## What you should do:
Copy all the records exactly; the complete set is the expected result.

## Material supplied:
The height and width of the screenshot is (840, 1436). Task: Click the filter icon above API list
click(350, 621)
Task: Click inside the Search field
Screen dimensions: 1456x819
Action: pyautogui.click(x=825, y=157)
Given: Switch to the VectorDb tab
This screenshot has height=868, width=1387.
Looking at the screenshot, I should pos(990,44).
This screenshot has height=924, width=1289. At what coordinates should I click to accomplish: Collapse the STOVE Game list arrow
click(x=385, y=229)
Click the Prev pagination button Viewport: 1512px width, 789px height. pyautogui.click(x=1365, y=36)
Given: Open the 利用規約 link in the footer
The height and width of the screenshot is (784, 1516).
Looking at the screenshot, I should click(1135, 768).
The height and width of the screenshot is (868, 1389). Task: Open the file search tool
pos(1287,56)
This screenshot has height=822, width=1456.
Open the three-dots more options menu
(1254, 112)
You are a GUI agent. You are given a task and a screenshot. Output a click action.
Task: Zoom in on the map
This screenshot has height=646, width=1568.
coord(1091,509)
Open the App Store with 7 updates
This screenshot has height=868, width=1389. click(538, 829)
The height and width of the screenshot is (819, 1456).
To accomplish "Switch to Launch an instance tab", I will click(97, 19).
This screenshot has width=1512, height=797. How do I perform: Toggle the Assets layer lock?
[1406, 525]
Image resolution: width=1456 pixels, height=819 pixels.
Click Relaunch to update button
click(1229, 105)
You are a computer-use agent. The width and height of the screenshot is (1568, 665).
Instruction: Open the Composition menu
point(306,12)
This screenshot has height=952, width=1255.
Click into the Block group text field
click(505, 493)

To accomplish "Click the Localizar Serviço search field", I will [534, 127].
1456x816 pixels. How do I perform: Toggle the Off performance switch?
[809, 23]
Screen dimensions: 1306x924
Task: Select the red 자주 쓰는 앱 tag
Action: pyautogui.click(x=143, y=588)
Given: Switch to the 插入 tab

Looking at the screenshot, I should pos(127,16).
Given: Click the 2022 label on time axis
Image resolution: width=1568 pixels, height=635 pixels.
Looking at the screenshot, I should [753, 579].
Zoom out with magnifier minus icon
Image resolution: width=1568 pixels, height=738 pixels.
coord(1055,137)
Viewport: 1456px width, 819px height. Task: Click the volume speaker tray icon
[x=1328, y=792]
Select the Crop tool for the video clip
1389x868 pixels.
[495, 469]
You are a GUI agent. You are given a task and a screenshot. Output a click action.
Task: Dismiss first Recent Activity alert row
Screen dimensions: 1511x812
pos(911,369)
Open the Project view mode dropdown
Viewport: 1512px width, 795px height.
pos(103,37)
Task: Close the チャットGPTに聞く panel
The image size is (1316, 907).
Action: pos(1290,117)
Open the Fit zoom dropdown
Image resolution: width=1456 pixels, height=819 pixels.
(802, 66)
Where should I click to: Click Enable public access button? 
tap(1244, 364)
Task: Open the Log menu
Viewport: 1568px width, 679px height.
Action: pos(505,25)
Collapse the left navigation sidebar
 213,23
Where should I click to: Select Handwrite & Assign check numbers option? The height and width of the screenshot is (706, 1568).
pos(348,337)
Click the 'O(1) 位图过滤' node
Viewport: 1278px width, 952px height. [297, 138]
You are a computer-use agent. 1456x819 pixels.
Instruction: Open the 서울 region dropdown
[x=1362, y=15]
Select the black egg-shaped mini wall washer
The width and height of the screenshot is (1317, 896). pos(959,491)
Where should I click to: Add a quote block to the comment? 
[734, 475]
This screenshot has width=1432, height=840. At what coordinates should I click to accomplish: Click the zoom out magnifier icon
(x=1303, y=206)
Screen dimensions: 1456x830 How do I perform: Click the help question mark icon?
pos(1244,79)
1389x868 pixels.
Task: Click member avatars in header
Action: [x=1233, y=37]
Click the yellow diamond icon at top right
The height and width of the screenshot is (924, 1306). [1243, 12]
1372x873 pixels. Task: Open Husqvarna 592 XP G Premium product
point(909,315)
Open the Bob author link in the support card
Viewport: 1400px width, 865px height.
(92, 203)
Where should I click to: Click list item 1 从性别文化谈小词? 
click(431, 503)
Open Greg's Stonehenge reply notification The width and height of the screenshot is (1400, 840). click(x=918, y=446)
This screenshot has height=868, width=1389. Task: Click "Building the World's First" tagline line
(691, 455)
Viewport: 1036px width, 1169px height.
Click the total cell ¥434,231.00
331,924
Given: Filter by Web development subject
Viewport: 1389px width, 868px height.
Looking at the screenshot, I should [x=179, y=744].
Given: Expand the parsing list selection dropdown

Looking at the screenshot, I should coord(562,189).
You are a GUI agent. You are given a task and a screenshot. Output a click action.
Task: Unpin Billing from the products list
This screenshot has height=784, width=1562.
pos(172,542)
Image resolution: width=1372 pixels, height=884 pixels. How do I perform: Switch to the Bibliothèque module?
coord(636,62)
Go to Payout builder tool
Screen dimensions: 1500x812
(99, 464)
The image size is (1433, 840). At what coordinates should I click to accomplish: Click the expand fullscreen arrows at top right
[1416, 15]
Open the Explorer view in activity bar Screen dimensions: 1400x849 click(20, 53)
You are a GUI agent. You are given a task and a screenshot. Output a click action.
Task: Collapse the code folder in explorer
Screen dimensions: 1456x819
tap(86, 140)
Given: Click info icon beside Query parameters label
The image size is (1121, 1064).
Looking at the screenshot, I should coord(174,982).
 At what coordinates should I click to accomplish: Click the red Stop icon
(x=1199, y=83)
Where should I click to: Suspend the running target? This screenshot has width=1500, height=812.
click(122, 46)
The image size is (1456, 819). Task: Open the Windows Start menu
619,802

## Solution to the problem:
The height and width of the screenshot is (840, 1436). Task: Click the filter icon above API list
click(350, 621)
Task: Click inside the Search field
Screen dimensions: 1456x819
Action: pyautogui.click(x=825, y=157)
Given: Switch to the VectorDb tab
This screenshot has height=868, width=1387.
Looking at the screenshot, I should pos(990,44).
This screenshot has height=924, width=1289. At what coordinates should I click to accomplish: Collapse the STOVE Game list arrow
click(x=385, y=229)
Click the Prev pagination button Viewport: 1512px width, 789px height. pyautogui.click(x=1365, y=36)
Given: Open the 利用規約 link in the footer
The height and width of the screenshot is (784, 1516).
Looking at the screenshot, I should click(1135, 768).
The height and width of the screenshot is (868, 1389). Task: Open the file search tool
pos(1287,56)
This screenshot has height=822, width=1456.
Open the three-dots more options menu
(1254, 112)
You are a GUI agent. You are given a task and a screenshot. Output a click action.
Task: Zoom in on the map
This screenshot has height=646, width=1568.
coord(1091,509)
Open the App Store with 7 updates
This screenshot has height=868, width=1389. click(538, 829)
The height and width of the screenshot is (819, 1456).
To accomplish "Switch to Launch an instance tab", I will click(97, 19).
This screenshot has width=1512, height=797. How do I perform: Toggle the Assets layer lock?
[1406, 525]
Image resolution: width=1456 pixels, height=819 pixels.
Click Relaunch to update button
click(1229, 105)
You are a computer-use agent. The width and height of the screenshot is (1568, 665).
Instruction: Open the Composition menu
point(306,12)
This screenshot has height=952, width=1255.
Click into the Block group text field
click(505, 493)

To accomplish "Click the Localizar Serviço search field", I will [534, 127].
1456x816 pixels. How do I perform: Toggle the Off performance switch?
[809, 23]
Screen dimensions: 1306x924
Task: Select the red 자주 쓰는 앱 tag
Action: pyautogui.click(x=143, y=588)
Given: Switch to the 插入 tab

Looking at the screenshot, I should pos(127,16).
Given: Click the 2022 label on time axis
Image resolution: width=1568 pixels, height=635 pixels.
Looking at the screenshot, I should [753, 579].
Zoom out with magnifier minus icon
Image resolution: width=1568 pixels, height=738 pixels.
coord(1055,137)
Viewport: 1456px width, 819px height. Task: Click the volume speaker tray icon
[x=1328, y=792]
Select the Crop tool for the video clip
1389x868 pixels.
[495, 469]
You are a GUI agent. You are given a task and a screenshot. Output a click action.
Task: Dismiss first Recent Activity alert row
Screen dimensions: 1511x812
pos(911,369)
Open the Project view mode dropdown
Viewport: 1512px width, 795px height.
pos(103,37)
Task: Close the チャットGPTに聞く panel
The image size is (1316, 907).
Action: pos(1290,117)
Open the Fit zoom dropdown
Image resolution: width=1456 pixels, height=819 pixels.
(802, 66)
Where should I click to: Click Enable public access button? 
tap(1244, 364)
Task: Open the Log menu
Viewport: 1568px width, 679px height.
Action: pos(505,25)
Collapse the left navigation sidebar
 213,23
Where should I click to: Select Handwrite & Assign check numbers option? The height and width of the screenshot is (706, 1568).
pos(348,337)
Click the 'O(1) 位图过滤' node
Viewport: 1278px width, 952px height. [297, 138]
You are a computer-use agent. 1456x819 pixels.
Instruction: Open the 서울 region dropdown
[x=1362, y=15]
Select the black egg-shaped mini wall washer
The width and height of the screenshot is (1317, 896). pos(959,491)
Where should I click to: Add a quote block to the comment? 
[734, 475]
This screenshot has width=1432, height=840. At what coordinates should I click to accomplish: Click the zoom out magnifier icon
(x=1303, y=206)
Screen dimensions: 1456x830 How do I perform: Click the help question mark icon?
pos(1244,79)
1389x868 pixels.
Task: Click member avatars in header
Action: [x=1233, y=37]
Click the yellow diamond icon at top right
The height and width of the screenshot is (924, 1306). [1243, 12]
1372x873 pixels. Task: Open Husqvarna 592 XP G Premium product
point(909,315)
Open the Bob author link in the support card
Viewport: 1400px width, 865px height.
(92, 203)
Where should I click to: Click list item 1 从性别文化谈小词? 
click(431, 503)
Open Greg's Stonehenge reply notification The width and height of the screenshot is (1400, 840). click(x=918, y=446)
This screenshot has height=868, width=1389. Task: Click "Building the World's First" tagline line
(691, 455)
Viewport: 1036px width, 1169px height.
Click the total cell ¥434,231.00
331,924
Given: Filter by Web development subject
Viewport: 1389px width, 868px height.
Looking at the screenshot, I should [x=179, y=744].
Given: Expand the parsing list selection dropdown

Looking at the screenshot, I should coord(562,189).
You are a GUI agent. You are given a task and a screenshot. Output a click action.
Task: Unpin Billing from the products list
This screenshot has height=784, width=1562.
pos(172,542)
Image resolution: width=1372 pixels, height=884 pixels. How do I perform: Switch to the Bibliothèque module?
coord(636,62)
Go to Payout builder tool
Screen dimensions: 1500x812
(99, 464)
The image size is (1433, 840). At what coordinates should I click to accomplish: Click the expand fullscreen arrows at top right
[1416, 15]
Open the Explorer view in activity bar Screen dimensions: 1400x849 click(20, 53)
You are a GUI agent. You are given a task and a screenshot. Output a click action.
Task: Collapse the code folder in explorer
Screen dimensions: 1456x819
tap(86, 140)
Given: Click info icon beside Query parameters label
The image size is (1121, 1064).
Looking at the screenshot, I should coord(174,982).
 At what coordinates should I click to accomplish: Click the red Stop icon
(x=1199, y=83)
Where should I click to: Suspend the running target? This screenshot has width=1500, height=812.
click(122, 46)
The image size is (1456, 819). Task: Open the Windows Start menu
619,802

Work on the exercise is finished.